Laser-Assisted Electron and Positronium Collisions

激光辅助电子和正电子碰撞

• 批准号: 2309261
• 负责人: Ilya Fabrikant
• 金额: $ 27.76万
• 依托单位: University of Nebraska-Lincoln
• 依托单位国家: 美国
• 项目类别: Standard Grant
• 财政年份: 2023
• 资助国家: 美国
• 起止时间: 2023-09-01 至 2026-08-31
• 项目状态: 未结题
• 来源: https://www.nsf.gov/awardsearch/showAward?AWD_ID=2309261&HistoricalAwards=false
• 关键词: Laser; Assisted; Electron; Positronium; Collisions

Low-energy electrons and their antiparticles, positrons, play a critical role in many environments and many fundamental processes. Collisions involving these particles are important in many applied fields including technological plasmas, astrophysics, atmospheric physics, and radiation damage. Collisions involving positronium, the simplest matter-antimatter atom consisting of electron and positron, are under intense studies in several experimental groups around the world. Answers to the big question why matter dominates over antimatter in our universe require studies involving the simplest antimatter atom, antihydrogen. Creation of antihydrogen atoms can be accomplished by colliding antiprotons with positronium atoms. These processes are currently investigated at the Large Hadron Collider, which provides the powerful source of antiprotons. The present project will include theoretical studies of collisions involving electrons, positrons and positronium atoms and their control by laser fields. It will have impact in studies of fundamental properties of antimatter. The proposal involves interdisciplinary efforts and international collaborations. Supervision of graduate students will promote their training in diverse areas of physics.A variety of classical, semiclassical and quantum methods will be employed to study theoretically electron and positronium (Ps) collisions with atoms, molecules, protons and antiprotons. These studies will be supplemented by investigation of laser-assisted electron and Ps collisions, particularly laser-assisted radiative recombination, dissociative recombination, Ps formation, and charge transfer in Ps collisions with protons and antiprotons. In the area of electron and Ps collisions with protons the project will focus on development of classical and semiclassical methods which were justified in previous calculations. Ps-molecule collisions will be treated quantum-mechanically with the use of free-electron-gas model with orthogonality constraints for description of exchange and correlations.This award reflects NSF's statutory mission and has been deemed worthy of support through evaluation using the Foundation's intellectual merit and broader impacts review criteria.
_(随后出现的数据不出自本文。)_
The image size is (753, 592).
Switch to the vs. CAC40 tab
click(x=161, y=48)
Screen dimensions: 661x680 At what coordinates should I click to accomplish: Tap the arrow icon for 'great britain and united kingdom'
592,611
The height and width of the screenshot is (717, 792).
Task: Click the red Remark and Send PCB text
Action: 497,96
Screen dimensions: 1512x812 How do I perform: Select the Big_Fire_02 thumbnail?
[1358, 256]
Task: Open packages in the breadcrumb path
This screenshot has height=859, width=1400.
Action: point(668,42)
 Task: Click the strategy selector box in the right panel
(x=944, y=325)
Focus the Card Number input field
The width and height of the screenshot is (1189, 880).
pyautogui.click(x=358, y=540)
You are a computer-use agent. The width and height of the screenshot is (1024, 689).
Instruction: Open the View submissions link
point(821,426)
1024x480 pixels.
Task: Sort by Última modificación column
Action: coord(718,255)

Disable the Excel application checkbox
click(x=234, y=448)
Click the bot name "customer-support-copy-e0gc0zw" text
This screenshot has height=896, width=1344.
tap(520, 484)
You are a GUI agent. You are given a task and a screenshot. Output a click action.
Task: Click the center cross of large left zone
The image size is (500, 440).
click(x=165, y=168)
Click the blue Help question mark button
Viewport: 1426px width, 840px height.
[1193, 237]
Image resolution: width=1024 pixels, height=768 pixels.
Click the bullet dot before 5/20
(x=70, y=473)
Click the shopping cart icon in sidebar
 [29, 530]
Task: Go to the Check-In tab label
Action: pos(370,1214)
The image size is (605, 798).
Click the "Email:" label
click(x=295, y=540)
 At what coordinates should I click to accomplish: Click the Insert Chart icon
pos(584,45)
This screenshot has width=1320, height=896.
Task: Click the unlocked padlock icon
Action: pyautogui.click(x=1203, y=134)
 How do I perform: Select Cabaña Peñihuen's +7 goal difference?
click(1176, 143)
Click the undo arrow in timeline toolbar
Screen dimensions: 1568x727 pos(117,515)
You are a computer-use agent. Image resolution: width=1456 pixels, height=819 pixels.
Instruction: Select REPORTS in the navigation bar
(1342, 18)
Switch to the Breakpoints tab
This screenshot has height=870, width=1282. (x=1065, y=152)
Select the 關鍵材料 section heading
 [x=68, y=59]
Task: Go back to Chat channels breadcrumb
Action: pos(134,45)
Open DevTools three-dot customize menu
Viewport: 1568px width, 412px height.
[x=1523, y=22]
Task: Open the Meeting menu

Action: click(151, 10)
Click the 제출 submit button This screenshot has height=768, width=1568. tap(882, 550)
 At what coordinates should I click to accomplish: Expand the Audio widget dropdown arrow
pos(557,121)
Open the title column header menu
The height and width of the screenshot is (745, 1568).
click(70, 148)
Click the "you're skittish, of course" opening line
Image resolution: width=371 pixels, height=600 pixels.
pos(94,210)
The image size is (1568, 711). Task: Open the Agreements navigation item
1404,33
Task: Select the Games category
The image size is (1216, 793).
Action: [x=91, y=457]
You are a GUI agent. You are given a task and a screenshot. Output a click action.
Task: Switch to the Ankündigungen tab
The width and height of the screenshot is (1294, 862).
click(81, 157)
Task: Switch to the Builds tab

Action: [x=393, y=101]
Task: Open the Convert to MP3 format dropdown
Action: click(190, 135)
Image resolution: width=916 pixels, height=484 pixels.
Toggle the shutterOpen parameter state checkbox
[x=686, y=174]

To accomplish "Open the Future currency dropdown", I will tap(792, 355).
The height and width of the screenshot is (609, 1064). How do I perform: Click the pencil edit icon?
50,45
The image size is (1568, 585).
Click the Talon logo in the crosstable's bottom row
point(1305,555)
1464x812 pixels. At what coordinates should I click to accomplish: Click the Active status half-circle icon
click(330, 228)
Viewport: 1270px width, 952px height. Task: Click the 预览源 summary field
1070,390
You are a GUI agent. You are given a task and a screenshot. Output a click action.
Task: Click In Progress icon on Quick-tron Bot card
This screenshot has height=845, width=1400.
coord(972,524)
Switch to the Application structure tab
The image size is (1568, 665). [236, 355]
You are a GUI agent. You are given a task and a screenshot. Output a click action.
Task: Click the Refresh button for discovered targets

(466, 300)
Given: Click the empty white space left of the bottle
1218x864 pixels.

低能电子及其反粒子，正电子在许多环境和许多基本过程中起着至关重要的作用。涉及这些颗粒的碰撞在许多应用领域都很重要，包括技术等离子体，天体物理学，大气物理和辐射损伤。涉及正电子的碰撞，即由电子和正电子组成的最简单的物质 - 抗逆物原子，在世界各地的几个实验组中都受到了深入的研究。回答为什么物质在我们宇宙中占主导地位的问题需要涉及最简单的反物质原子，抗氢化的研究。可以通过用正电子原子碰撞抗蛋白酶来实现抗氢原子的产生。这些过程目前正在大型强子对撞机上进行调查，该撞机提供了强大的抗脂子来源。本项目将包括有关涉及电子，正电子和正电子原子的碰撞及其对激光场的控制的理论研究。它将在反物质的基本特性研究中产生影响。该提案涉及跨学科的努力和国际合作。研究生的监督将促进他们在物理学领域的培训。将采用各种经典，半经典和量子方法研究理论上电子和正电子（PS）与原子，分子，质子，质子和反植物的碰撞。这些研究将通过研究激光辅助电子和PS碰撞，尤其是激光辅助的辐射重组，解离性重组，PS形成以及PS与质子和抗抗原子的PS碰撞中的电荷转移来补充。在电子和PS碰撞质子的区域中，该项目将集中于先前计算中合理的经典和半经典方法的发展。 PS-MOLECULE碰撞将通过使用带有正交性约束的自由电子气体模型来对交换和相关性的描述进行量子机械处理。该奖项反映了NSF的法定任务，并被认为是值得通过基金会的知识分子优点通过评估来支持的和更广泛的影响审查标准。